Iğdır'da Kaybolmaya Yüz Tutmuş Gelenek ve Görenekler

Araştırmacı Tarihçi Rufat GÜREL, Iğdır'da kaybolmaya yüz tutmuş gelenek ve görenekleri anlattı:

1664 yılında yaşanan o korkunç ve büyük deprem ve heyelan sonucu, yaklaşık 6000 yıllık Ağrı Dağının kuzeyinde Korhan Yaylası’nda kurulan, eski Iğdır şehri, yerle bir oldu. Hayatta kalan az sayıda insan ovaya inip, şimdiki Iğdırmava ve Sultanabat’ta yeni Iğdır şehrini kurdular. Bundan 357 yıl önce, o dönemde Iğdır iki Türk devleti olan Osmanlılar ile İran’da kurulan Safeviler arasında, sürekli hakimiyet savaşının yapıldığı bir yerdi. 1649-1724 yılları arasında Iğdır Safevi hakimiyeti altındaydı.

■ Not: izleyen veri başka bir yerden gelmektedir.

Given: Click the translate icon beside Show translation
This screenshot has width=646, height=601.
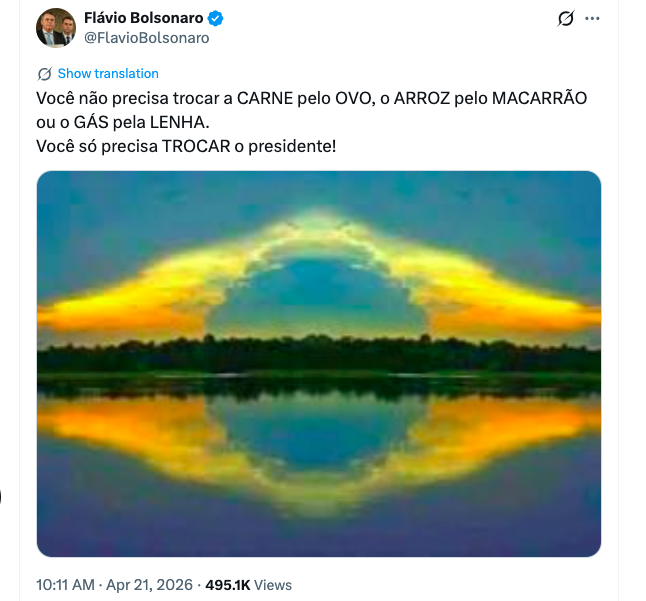Looking at the screenshot, I should pyautogui.click(x=45, y=74).

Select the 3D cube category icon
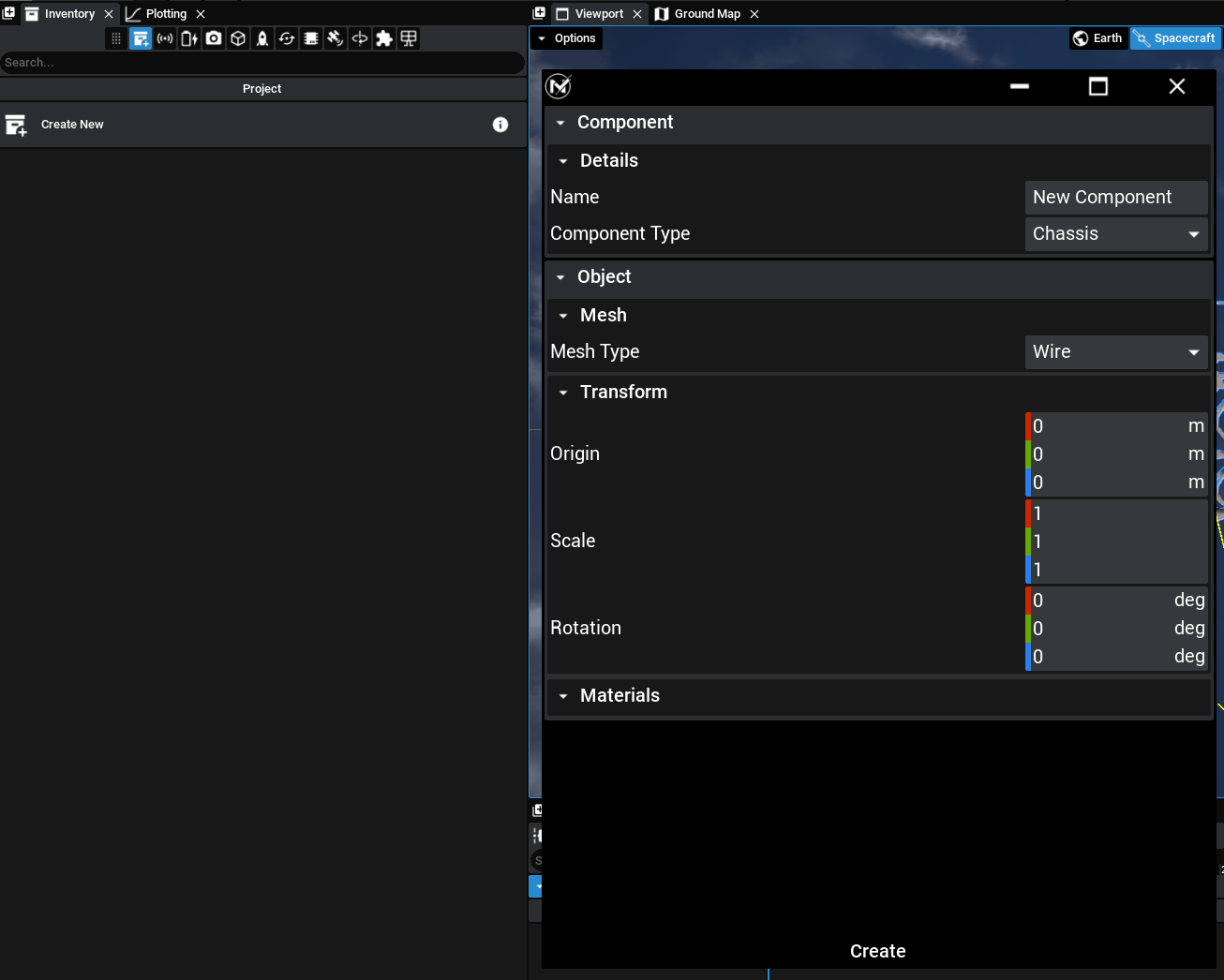(238, 38)
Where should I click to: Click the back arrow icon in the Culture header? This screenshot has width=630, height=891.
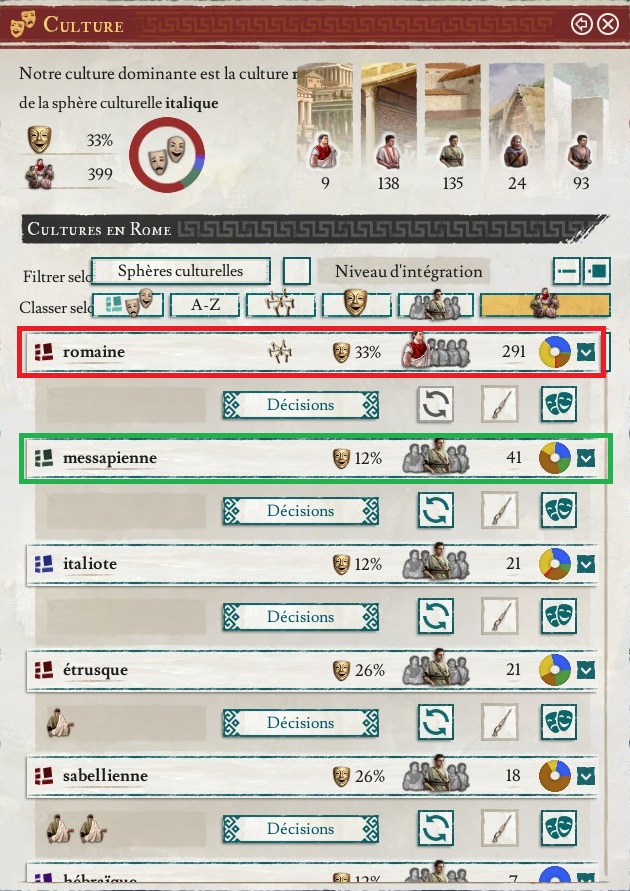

Ağrı Dağının kuzeyinde serin yayla havası, Sultanların yazlık Saray’larının olduğu o eski tarihi yerden düz ovaya indiler. Ova yeşillikler içinde ama yer yer bataklığın olduğu, sıcak, sivri sineklerin hayatı zorlaştırdığı, sıtma hastalığının yoğun olduğu bir yerdi. Yeni bahçeli evler kurdular. Sulama arkları açtılar. Evlerin çoğu kerpiç, möhle, toprak damlı bir veya iki katlı idi. Durumu iyi olanlar Revan ( İravan) tarafından getirilen kesme taşları kullanıyorlardı. O zaman Alican köprüsü yoktu Aras nehrinden geçişler zor oluyordu. Alican köprüsü 1895 yılında açıldı. Karakale Köprüsü, Iğdır/Karakale-Ermenistan arasında protokol amaçlı kullanılan, Aras üzerindeki köprüdür. Askeri yasak bölgededir. O zaman yasak değil kullanılıyordu. Diğer üçüncü köprü de Dil Ucu Gümrük köprüsü de 1992 yılında hizmete açıldı. Yazın Aras nehrinin debisi azaldığından geçişler daha kolay oluyordu.

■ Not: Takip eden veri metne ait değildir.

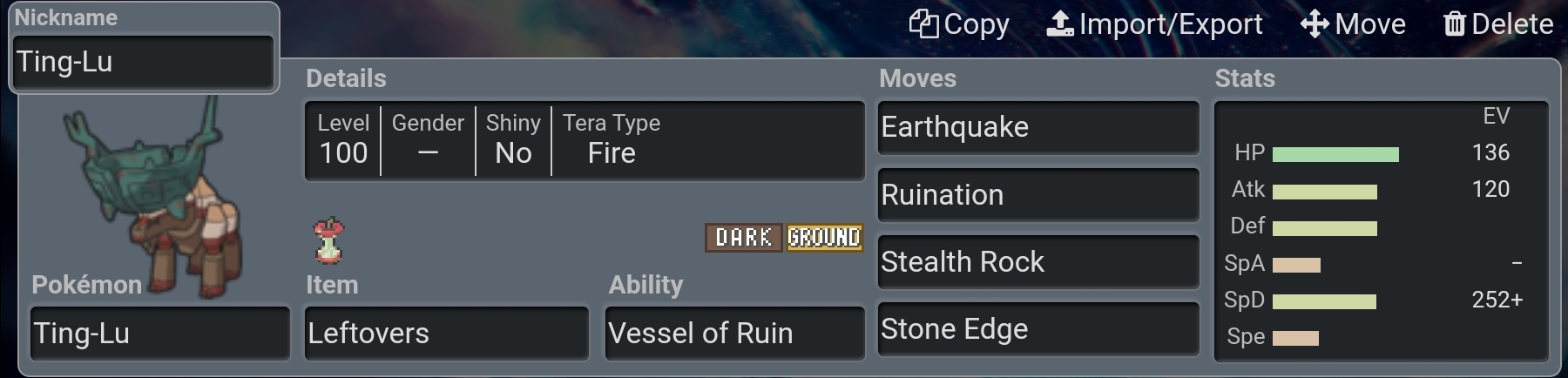
Task: Edit the Earthquake move slot
Action: point(1037,127)
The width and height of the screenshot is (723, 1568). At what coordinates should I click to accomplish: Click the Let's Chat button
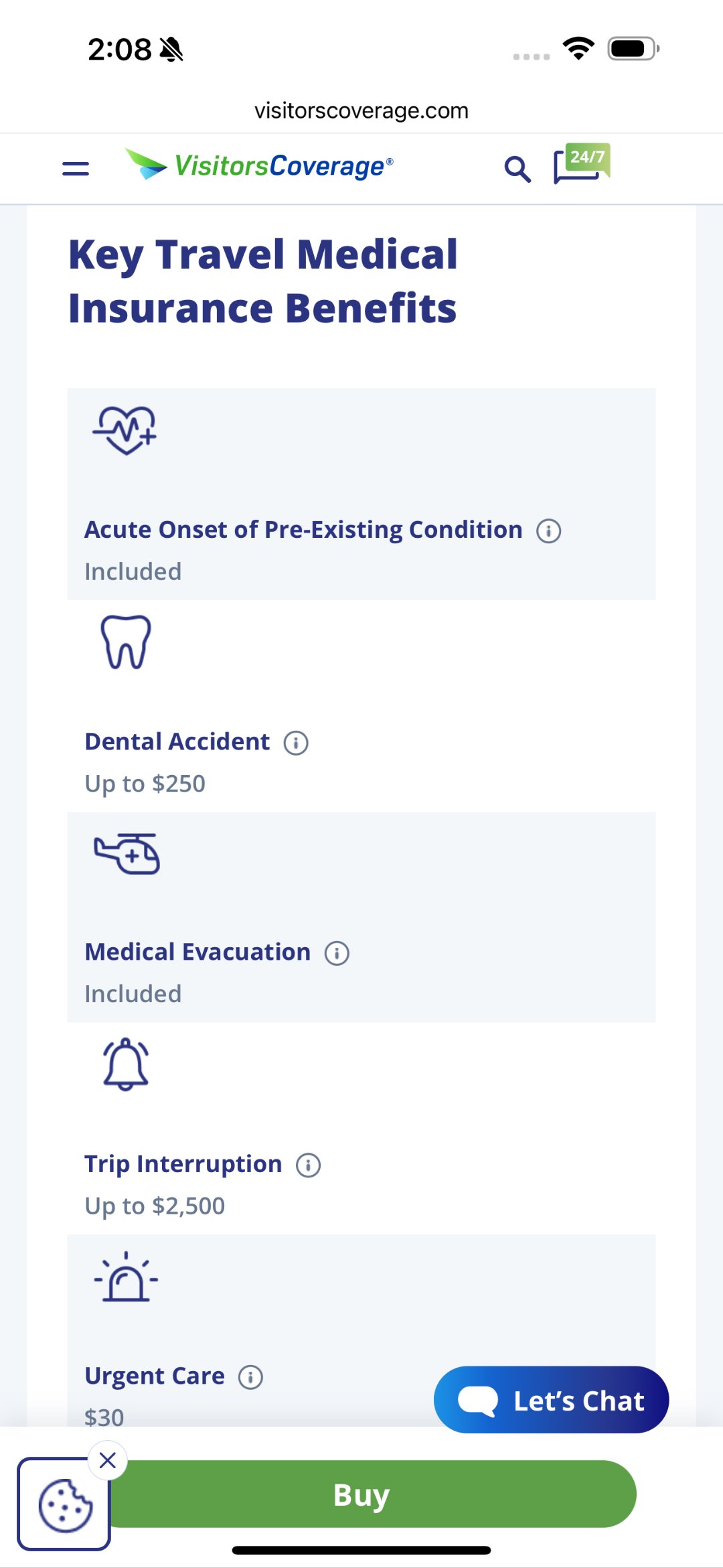(x=551, y=1400)
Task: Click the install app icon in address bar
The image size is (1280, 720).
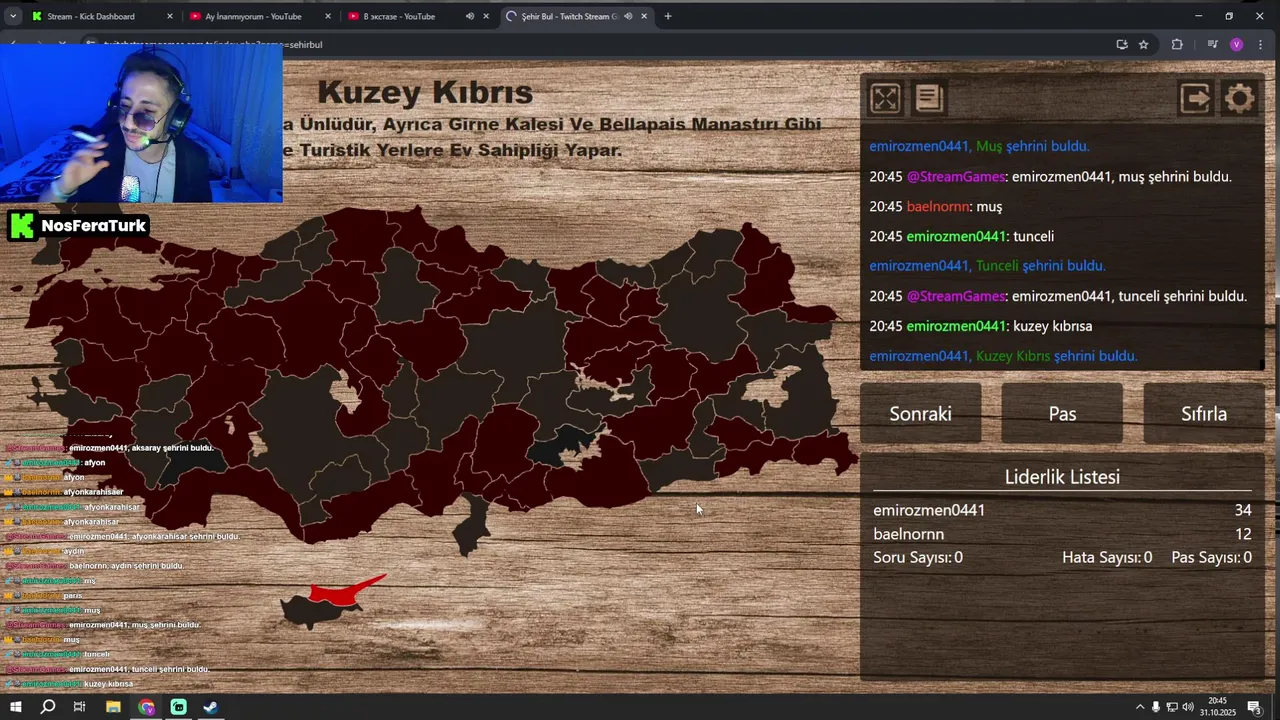Action: 1122,44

Şimdi o zamanlar ve sonrası Iğdır’da sosyal yaşam nasıldı?

Ona bakalım. Iğdır o zaman da 3 devletle sınır, büyük yerleşim yerlerine uzak, sınırlar kapalı olduğu için nimetlerinden yararlanamıyor, büyük Pazar’lara uzak, sulama sıkıntısının olduğu, kalabalık çok nüfuslu ailelerin yaşadığı, üç vilayete bağlanıp sık sık değişen şirin, tatlı bir Anadolu kasabasıydı. Sonbahar pancar, pamuk hasadının olduğu, buğday, arpa ekiminin yapıldığı bir zamandı. Ekim ayının son haftası koç katımı yapılırdı. Koç katımında koç ve koyunlar renkli boylarla boyanır, koç çeşitli elma ve kanfet ( şekerleme) ile süslenirdi. Pamuk hasadından sonra değirmende un öğütülür, pamuk bardanları çiğti basılırdı. Pamuktan arta kalıp toplanan kozalar çekilirdi. Koza çekerken yaşlı nine ve dedeler çok güzel nağıl ( Masal) söylerlerdi. Komşular koza çekmek için bir birine yardıma giderlerdi.

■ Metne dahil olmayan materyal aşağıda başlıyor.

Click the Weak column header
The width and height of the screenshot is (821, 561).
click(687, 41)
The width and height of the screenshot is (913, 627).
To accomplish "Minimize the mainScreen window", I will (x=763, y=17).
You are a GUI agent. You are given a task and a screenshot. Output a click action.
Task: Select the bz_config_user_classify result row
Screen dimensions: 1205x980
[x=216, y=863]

Kar yağıp tarla, bağ, bahçe ve hayvan otlatma bitmeden çocuklar okula gidemezdi. Okulda kara önlük beyaz yakalık vardı. İmkanlar kısıtlı ama eğitim daha kaliteliydi. Okula, okuyana ve Öğretmene büyük değer ve saygı gösterilirdi. Okulda soba yakılır, yakılacak tezekleri çocuklar götürürdü. Beslenme için okulun bahçesinde kaynatılan sür tozundan herkese aynı bardaktan süt verilirdi. Yarım bardak fındık içi, küçük üçgen peynir, birde lavaş ekmeğin 4/1’ i çocuklara beslenme diye dağıtılırdı. Bahçede Gizlenpaç, geyişe girme, aşık oyunu gibi bir çok oyun oynanırdı. Çocuklar okula gitmeden önce Peye ve komda inek ve koyunlarına bakar öğle gider, okuldan gelince de yine hayvanlarına bakarlardı.

Kışın soba yanar sobada tezek yakılırdı. Koyun kermesi (Tezeği) iyi yanardı. Soba kazanın da sürekli su kaynardı. O suyla teşti de ( Leğende) çocuklar ve elbiseler ( Paltarlar) yıkanırdı. Büyükler Peye’de ( Ağılda) yıkanırdı. Kar yağınca dam, ambar, kom, peye üzerindeki kar kürenip temizlenirdi. Yağmur yağınca da toprak damlar damlar analarımız damlayan yerlere leyen, tabağ koyarlardı. Yazın damda uyunurdu. Sivrisinekler aman vermezdi. Komşular, akrabalar bir birine gidip gelir çok iyi ilişkiler vardı. Misafire ayrı önem verilir toyuğ, hindi kesilirdi. Misafirler için ayrı konağ ( Misafir) odası hazırlanırdı. Odalar iki otağ bir dalan veya bir oda bir dalan balkon şekilinde olurdu. Bazılarında iki katlı ( Altı üstü balağana) şekilinde yapılırdı. Kışlık erzak ambarda tutulurdu. Herkes bir tabak da yemek yer bir yatağ da 4-5 çocuk yatardı. Yataklar yün veya pamukdan olurdu.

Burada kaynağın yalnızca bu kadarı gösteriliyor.